• **Information**:
◇ ◇ ◇
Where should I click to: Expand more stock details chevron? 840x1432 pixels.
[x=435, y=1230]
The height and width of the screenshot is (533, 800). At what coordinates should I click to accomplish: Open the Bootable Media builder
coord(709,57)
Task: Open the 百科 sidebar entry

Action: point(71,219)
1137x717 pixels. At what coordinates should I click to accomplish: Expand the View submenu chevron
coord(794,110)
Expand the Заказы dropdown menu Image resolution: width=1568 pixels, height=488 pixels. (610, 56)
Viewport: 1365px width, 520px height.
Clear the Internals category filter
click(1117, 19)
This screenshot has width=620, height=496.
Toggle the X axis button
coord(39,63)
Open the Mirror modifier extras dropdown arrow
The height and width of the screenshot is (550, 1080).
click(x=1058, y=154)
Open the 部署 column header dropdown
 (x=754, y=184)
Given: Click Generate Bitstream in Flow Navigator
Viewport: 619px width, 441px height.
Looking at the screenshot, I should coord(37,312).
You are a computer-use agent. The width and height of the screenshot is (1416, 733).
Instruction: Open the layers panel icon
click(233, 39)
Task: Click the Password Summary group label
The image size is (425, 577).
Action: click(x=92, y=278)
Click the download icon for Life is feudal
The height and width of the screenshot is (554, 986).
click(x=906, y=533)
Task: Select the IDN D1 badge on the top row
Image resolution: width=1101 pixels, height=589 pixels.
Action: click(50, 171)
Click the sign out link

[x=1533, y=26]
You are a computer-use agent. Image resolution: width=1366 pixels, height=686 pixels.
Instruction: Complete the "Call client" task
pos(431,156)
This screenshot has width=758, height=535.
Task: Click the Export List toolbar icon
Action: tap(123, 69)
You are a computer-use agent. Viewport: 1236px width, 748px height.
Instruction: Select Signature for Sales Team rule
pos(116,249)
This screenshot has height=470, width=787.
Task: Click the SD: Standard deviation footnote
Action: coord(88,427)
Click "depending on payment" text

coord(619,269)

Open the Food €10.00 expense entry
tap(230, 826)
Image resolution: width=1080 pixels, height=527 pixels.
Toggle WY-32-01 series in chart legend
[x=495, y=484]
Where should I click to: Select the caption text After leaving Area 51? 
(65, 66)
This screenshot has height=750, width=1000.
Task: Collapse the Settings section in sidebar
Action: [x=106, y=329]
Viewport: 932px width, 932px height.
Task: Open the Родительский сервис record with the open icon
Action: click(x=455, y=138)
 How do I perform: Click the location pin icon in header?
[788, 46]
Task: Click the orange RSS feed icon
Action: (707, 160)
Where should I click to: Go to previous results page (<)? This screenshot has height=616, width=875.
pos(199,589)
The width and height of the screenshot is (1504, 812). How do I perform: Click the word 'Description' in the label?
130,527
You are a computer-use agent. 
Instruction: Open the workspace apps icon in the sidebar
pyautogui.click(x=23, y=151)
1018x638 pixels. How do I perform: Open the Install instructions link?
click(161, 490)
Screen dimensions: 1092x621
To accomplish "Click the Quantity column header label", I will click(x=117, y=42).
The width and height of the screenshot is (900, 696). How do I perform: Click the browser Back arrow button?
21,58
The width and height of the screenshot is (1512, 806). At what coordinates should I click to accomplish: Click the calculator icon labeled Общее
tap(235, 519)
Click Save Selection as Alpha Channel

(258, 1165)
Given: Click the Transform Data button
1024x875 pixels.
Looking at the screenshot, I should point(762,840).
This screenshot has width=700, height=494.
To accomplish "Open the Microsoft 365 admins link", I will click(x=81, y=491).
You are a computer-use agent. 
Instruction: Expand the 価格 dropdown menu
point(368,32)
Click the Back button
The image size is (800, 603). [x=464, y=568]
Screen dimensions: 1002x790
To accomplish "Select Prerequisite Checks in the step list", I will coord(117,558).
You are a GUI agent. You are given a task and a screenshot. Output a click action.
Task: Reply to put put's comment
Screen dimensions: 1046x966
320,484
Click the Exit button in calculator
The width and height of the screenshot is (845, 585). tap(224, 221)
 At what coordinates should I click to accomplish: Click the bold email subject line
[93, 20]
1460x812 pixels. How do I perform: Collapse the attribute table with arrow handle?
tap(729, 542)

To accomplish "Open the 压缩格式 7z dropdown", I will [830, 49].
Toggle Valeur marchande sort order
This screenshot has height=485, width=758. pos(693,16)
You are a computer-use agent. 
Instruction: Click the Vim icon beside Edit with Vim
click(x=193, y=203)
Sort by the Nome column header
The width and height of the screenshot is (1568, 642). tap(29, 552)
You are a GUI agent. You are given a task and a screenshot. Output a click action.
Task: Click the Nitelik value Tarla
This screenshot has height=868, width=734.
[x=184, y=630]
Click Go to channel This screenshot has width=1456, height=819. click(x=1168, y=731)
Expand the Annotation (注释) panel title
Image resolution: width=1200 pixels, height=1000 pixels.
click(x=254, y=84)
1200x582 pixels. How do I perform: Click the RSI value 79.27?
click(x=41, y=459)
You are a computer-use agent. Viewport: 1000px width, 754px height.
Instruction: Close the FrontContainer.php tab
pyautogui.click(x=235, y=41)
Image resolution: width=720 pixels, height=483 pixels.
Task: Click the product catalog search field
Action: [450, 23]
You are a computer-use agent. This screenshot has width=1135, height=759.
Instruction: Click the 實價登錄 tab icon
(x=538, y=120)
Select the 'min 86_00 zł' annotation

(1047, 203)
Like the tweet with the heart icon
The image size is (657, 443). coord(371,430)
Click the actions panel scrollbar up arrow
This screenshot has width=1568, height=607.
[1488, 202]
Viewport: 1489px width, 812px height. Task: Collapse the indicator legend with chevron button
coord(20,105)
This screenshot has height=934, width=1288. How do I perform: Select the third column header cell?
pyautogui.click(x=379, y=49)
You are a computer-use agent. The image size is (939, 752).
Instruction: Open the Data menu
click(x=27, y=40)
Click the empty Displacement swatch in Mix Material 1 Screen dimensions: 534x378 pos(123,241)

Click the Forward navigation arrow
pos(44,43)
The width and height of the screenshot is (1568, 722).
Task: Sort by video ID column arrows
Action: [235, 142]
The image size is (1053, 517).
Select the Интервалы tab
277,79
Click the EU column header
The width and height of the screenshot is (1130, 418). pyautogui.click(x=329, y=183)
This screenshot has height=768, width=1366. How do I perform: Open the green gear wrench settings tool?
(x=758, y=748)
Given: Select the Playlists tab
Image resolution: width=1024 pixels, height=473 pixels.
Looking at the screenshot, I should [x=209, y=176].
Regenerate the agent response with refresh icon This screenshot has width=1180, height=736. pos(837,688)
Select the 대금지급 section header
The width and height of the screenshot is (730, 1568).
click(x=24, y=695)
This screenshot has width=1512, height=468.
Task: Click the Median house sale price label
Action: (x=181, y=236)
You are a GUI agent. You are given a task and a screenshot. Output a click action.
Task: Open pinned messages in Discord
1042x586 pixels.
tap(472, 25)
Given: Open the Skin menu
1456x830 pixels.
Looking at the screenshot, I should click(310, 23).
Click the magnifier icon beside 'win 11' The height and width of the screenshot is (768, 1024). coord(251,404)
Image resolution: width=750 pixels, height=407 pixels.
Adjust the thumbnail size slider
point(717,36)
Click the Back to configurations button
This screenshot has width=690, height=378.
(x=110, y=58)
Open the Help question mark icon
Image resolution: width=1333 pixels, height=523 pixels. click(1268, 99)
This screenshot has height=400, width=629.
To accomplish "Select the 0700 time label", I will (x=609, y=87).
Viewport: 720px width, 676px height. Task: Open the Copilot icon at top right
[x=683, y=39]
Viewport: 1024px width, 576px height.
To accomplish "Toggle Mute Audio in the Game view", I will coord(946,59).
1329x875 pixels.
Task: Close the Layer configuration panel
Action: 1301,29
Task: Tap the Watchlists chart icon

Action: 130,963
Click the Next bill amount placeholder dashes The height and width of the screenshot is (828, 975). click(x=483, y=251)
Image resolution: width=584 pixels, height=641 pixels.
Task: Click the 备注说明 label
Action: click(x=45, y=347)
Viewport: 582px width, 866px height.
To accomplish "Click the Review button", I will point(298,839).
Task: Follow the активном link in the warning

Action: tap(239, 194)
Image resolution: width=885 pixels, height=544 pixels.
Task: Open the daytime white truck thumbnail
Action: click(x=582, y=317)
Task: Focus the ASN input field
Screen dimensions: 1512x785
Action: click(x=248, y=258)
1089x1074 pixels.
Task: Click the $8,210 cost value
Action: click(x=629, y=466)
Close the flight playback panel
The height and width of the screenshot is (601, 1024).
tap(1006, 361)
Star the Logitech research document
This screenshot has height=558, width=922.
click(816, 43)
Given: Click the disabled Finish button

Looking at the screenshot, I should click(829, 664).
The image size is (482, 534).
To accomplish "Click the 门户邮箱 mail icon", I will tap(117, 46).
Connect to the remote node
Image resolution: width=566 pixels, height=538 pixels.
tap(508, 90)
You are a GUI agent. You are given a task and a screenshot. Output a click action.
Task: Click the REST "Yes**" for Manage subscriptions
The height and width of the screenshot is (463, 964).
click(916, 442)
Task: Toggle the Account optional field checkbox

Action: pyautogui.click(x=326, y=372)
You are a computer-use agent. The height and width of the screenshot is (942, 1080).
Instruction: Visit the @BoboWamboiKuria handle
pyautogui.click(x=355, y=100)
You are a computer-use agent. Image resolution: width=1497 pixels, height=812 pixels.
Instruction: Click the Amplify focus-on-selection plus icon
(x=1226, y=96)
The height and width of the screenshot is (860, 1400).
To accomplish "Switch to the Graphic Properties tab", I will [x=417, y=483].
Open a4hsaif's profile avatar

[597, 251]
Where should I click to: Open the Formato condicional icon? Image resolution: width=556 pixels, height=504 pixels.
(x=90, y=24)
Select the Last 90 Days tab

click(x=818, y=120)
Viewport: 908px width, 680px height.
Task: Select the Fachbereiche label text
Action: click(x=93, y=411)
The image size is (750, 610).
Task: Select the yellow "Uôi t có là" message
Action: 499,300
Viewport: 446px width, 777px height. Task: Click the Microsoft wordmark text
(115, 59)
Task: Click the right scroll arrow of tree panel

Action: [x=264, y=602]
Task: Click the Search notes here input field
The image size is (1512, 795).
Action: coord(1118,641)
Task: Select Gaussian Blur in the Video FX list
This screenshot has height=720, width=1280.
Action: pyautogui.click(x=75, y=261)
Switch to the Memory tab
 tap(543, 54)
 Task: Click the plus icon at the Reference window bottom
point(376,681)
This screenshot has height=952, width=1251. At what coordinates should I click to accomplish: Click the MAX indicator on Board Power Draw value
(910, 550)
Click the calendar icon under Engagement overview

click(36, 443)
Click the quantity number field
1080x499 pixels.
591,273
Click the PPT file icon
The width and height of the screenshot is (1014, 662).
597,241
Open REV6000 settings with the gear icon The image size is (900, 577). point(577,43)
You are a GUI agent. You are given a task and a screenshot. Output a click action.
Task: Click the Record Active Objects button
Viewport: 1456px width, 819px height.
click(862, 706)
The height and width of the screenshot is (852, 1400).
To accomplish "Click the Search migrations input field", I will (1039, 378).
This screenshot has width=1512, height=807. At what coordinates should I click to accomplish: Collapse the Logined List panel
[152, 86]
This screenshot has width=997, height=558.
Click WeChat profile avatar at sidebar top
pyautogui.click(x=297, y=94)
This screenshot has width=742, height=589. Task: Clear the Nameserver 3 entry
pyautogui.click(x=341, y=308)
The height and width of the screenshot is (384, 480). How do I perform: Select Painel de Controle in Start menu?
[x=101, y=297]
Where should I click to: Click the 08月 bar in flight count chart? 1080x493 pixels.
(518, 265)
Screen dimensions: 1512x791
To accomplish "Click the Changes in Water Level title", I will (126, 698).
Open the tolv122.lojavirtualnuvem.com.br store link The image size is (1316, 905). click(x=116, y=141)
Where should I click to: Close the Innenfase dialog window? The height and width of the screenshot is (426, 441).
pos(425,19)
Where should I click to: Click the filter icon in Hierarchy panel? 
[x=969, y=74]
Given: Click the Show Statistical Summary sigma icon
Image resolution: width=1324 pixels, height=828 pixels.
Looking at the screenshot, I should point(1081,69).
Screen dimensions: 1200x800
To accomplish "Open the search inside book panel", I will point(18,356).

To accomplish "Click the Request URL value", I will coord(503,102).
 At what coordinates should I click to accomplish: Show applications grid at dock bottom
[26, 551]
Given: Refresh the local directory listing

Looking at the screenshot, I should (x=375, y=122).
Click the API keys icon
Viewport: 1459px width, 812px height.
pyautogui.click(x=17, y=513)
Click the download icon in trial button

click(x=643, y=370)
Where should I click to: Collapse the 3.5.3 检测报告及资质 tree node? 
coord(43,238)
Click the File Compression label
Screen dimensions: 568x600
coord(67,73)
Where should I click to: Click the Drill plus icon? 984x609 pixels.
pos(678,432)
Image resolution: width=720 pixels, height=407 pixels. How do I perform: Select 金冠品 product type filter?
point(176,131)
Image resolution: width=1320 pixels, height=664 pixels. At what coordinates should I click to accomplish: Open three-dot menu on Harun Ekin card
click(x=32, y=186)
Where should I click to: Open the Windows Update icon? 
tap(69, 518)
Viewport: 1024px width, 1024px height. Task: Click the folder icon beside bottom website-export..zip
◇ ◇ ◇
• **Assigned task**: What is needed is an exact copy of the entries from their first line down to the line with "Image resolution: width=1080", that line included, and nothing beyond it.

• **Result of this task**:
Where should I click to: Expand more stock details chevron? 840x1432 pixels.
[x=435, y=1230]
The height and width of the screenshot is (533, 800). At what coordinates should I click to accomplish: Open the Bootable Media builder
coord(709,57)
Task: Open the 百科 sidebar entry

Action: point(71,219)
1137x717 pixels. At what coordinates should I click to accomplish: Expand the View submenu chevron
coord(794,110)
Expand the Заказы dropdown menu Image resolution: width=1568 pixels, height=488 pixels. (610, 56)
Viewport: 1365px width, 520px height.
Clear the Internals category filter
click(1117, 19)
This screenshot has width=620, height=496.
Toggle the X axis button
coord(39,63)
Open the Mirror modifier extras dropdown arrow
The height and width of the screenshot is (550, 1080).
click(x=1058, y=154)
Open the 部署 column header dropdown
 (x=754, y=184)
Given: Click Generate Bitstream in Flow Navigator
Viewport: 619px width, 441px height.
Looking at the screenshot, I should coord(37,312).
You are a computer-use agent. The width and height of the screenshot is (1416, 733).
Instruction: Open the layers panel icon
click(233, 39)
Task: Click the Password Summary group label
The image size is (425, 577).
Action: click(x=92, y=278)
Click the download icon for Life is feudal
The height and width of the screenshot is (554, 986).
click(x=906, y=533)
Task: Select the IDN D1 badge on the top row
Image resolution: width=1101 pixels, height=589 pixels.
Action: click(50, 171)
Click the sign out link

[x=1533, y=26]
You are a computer-use agent. Image resolution: width=1366 pixels, height=686 pixels.
Instruction: Complete the "Call client" task
pos(431,156)
This screenshot has width=758, height=535.
Task: Click the Export List toolbar icon
Action: tap(123, 69)
You are a computer-use agent. Viewport: 1236px width, 748px height.
Instruction: Select Signature for Sales Team rule
pos(116,249)
This screenshot has height=470, width=787.
Task: Click the SD: Standard deviation footnote
Action: coord(88,427)
Click "depending on payment" text

coord(619,269)

Open the Food €10.00 expense entry
tap(230, 826)
Image resolution: width=1080 pixels, height=527 pixels.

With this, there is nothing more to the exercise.